Johnny Rotten's Still My Hero made it to the YouBloom Music Awards semi finals
A tribute to John Lydon
Johnny Rotten's Still My Hero, as the title suggests, is a tribute to John Lydon, who came to fame as the singer for the Sex Pistols and went on to front PIL. The Sex Pistols were one of the most widely publicised and controversial Punk Rock bands back in the 1970s and really created a stir with their hits like God Save The Queen and Anarchy in The UK.
John Lydon, who is also known as Johnny Rotten, proclaimed he was an "anarchist" and the "Antichrist" in the latter of these two songs. He swore on a TV chat show and the band's sneering contempt for the monarchy and the system found legions of supporters amongst the rebellious young music fans of the day. The Sex Pistols and their image rapidly became icons for the Punk Rock era.
At the same time their concerts were protested against by offended Christians and others who felt the band were a danger to the standards of society. Not only that, but God Save The Queen was banned by the BBC and all other independent radio stations and technically prevented from being number one in the pop charts where it should have been.
The song's lyrics include: "God save the queen/She ain't no human being/And there's no future/In England's dreaming"
YouBloom Music Awards
Johnny Rotten Is Still My Hero got as far as the semi-finals of the YouBloom Music Awards, an Internet song contest with a celebrity panel of judges from the music industry, headed by Bob Geldof. Geldof came to fame in the Punk Rock and New Wave music era himself, as it happens, when he was the singer for the BoomTown Rats.

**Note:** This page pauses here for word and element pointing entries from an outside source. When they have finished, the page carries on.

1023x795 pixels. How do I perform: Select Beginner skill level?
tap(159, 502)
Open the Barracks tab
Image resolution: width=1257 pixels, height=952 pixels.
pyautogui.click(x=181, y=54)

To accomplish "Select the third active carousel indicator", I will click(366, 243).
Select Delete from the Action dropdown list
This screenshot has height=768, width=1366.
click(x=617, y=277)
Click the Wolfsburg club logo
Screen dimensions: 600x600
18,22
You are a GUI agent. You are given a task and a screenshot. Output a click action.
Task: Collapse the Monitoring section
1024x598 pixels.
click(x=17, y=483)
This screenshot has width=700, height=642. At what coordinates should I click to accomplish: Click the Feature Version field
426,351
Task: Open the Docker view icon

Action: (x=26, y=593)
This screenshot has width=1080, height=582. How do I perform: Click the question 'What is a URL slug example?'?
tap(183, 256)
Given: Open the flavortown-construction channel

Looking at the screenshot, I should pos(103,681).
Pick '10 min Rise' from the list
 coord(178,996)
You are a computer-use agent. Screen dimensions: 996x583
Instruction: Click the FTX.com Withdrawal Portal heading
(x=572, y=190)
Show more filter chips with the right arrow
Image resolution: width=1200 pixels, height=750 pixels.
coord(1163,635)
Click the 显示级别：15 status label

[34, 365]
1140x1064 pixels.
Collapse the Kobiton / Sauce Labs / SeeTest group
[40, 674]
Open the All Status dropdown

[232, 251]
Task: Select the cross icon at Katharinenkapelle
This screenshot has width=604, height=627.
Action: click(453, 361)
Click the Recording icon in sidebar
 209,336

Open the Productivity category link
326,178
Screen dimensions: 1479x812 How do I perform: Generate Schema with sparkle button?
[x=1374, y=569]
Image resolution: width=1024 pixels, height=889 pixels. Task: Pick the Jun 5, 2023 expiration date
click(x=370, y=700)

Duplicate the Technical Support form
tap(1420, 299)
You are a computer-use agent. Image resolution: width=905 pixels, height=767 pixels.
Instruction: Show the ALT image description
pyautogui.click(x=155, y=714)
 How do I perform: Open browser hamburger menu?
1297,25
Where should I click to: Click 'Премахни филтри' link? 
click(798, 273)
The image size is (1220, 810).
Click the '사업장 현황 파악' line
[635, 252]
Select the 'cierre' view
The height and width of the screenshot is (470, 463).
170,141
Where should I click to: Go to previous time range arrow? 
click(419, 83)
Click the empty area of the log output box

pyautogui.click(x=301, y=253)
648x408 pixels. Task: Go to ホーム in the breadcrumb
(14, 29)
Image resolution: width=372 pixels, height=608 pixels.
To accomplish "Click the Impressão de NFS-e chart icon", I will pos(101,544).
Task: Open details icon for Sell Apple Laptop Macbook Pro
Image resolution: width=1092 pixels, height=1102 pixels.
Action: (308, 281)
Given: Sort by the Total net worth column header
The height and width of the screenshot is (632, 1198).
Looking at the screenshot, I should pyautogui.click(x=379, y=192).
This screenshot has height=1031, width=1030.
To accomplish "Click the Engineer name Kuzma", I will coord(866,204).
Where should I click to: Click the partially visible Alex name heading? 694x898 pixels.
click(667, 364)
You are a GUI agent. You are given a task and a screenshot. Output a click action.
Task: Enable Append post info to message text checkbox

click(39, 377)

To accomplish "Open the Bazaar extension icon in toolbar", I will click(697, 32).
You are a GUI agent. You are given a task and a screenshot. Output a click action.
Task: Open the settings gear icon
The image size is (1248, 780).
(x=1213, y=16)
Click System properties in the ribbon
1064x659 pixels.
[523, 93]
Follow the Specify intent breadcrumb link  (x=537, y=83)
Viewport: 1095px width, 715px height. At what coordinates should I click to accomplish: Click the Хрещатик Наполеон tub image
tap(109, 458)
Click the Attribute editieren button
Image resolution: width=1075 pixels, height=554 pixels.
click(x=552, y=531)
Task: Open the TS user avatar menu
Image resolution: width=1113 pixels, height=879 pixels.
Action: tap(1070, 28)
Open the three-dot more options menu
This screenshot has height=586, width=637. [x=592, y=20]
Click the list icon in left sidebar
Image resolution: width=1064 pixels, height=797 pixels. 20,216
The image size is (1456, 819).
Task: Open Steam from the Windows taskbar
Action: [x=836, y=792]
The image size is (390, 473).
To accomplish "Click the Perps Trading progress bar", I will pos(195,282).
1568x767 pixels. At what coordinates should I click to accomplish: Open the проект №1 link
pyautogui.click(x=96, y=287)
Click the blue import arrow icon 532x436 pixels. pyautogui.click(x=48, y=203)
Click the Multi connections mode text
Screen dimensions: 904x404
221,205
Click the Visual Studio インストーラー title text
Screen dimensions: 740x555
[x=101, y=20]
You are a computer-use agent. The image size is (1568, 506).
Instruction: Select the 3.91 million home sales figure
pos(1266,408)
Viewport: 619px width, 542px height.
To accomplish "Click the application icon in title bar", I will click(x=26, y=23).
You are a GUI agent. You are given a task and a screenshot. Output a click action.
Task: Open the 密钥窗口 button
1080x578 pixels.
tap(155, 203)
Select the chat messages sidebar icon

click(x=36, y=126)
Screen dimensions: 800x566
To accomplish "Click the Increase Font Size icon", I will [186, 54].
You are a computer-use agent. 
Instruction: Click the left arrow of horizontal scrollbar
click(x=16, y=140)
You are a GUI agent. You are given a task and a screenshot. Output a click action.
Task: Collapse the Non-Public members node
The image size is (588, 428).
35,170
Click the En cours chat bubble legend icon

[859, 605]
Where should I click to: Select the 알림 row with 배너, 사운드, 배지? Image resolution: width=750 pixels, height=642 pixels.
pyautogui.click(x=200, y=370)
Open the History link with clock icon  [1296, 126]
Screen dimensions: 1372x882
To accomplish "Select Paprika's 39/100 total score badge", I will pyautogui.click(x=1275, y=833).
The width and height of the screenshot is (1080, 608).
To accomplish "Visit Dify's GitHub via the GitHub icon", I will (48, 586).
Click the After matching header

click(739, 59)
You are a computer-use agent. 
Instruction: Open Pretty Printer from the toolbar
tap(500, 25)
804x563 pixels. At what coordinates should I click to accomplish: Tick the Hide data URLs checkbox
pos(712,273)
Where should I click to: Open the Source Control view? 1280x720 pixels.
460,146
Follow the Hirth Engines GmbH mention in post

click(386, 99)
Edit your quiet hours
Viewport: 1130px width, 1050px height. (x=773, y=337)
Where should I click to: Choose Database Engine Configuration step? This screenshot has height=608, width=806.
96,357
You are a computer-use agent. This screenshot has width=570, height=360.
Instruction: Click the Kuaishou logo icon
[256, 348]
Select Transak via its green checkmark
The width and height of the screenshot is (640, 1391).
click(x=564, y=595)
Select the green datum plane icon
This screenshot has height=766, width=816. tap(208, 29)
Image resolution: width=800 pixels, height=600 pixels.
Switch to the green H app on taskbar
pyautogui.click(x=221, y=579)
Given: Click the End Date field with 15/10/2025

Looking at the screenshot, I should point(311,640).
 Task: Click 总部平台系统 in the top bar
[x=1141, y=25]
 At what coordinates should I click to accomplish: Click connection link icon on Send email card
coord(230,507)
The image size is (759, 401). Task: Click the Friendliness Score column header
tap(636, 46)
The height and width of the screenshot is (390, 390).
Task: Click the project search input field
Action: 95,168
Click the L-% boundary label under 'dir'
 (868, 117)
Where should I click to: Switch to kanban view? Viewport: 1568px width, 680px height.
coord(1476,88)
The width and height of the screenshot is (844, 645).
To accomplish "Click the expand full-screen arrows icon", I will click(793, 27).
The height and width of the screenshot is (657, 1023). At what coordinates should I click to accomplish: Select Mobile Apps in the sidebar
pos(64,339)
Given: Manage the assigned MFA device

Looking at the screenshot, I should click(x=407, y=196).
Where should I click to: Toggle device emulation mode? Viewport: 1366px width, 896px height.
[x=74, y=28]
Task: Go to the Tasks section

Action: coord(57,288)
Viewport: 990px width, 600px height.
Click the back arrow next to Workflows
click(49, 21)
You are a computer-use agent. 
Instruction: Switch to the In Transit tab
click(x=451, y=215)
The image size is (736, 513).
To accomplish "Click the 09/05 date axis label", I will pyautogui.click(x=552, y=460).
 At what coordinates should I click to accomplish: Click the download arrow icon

I have already reached as far as the Semi Finals of the contest with my song Mañana.
There is a big cash prize for the eventual winner of the contest and many other great prizes that go with this, as well as lots of top publicity for whoever it is that wins.
The Sex Pistols - God Save The Queen
About Johnny Rotten's Still My Hero
My song was recorded In Crawley backed by a new girl group calling themselves The Somethings. We had all met many months before when I played a gig at the West End Centre in Aldershot. The girls were impressed with my performance and had become instant fans.
We kept in touch after I went back to Cardiff and one day I got a letter from Elle, who was one of the girls, saying they had been inspired by what I had told them and had decided to put a band together. They were doing their first gig at a high school in Aldershot but wanted to know if they could support me if I ever played down their way again.
Now it was the year 2002, and this was 25 years from the Queen's Silver Jubilee and when the Sex Pistols had hit the headlines, and I felt inspired to write Johnny Rotten's Still My Hero. It was a tribute to the band and John Lydon. I replied to Elle that better than them just supporting me if I played a gig down their way, how about they back me for a new song I wanted to record?
Of course, it was going to be difficult to organise any rehearsals because they were about 140 miles away from where I lived but I thought it would be great for my image to have a group of teenage girls backing me, and there was the idea of capitalising on the anniversary of the Jubilee. Because they were all new to being in a band and our efforts were going to be very much a thrown together bash at performing my song was all very much part of the D-I-Y ethic of the Punk Rock years.
I went down once to Aldershot and we had out one and only rehearsal in the living room of Elle's parents' house. I was amazed to find that her father actually approved of my song. Bother her mum and dad didn't seem at all worried about their daughter being friends with and performing a song with an ageing hippie. Times have changed, I thought, having often experienced parents in the past who took one look at me and decided they didn't like me!
The girls were all doing their final exams at around this time so it was tricky with dates so I left it with them to book a cheap studio in their area on a day they could all make it. Raven Studios in Crawley was what they came up with. So I travelled down and we recorded the song.
The Somethings all went on to various universities and so the band broke up and I lost touch with them but the song we recorded lives on!
Sex Pistols link
Conspiracy theorist and author David Icke has been putting forward a very bizarre theory that the Royal Family and many world leaders are actually shape-shifting reptilian aliens from ancient bloodline families and who only masquerade as humans.
Because John Lydon sings "she ain´t no human being" in the Sex Pistols hit I made reference to this in my lyrics and name-checked Icke. He was pleased because he ran a mention of my song in his headlines at the time it first came out back in 2002.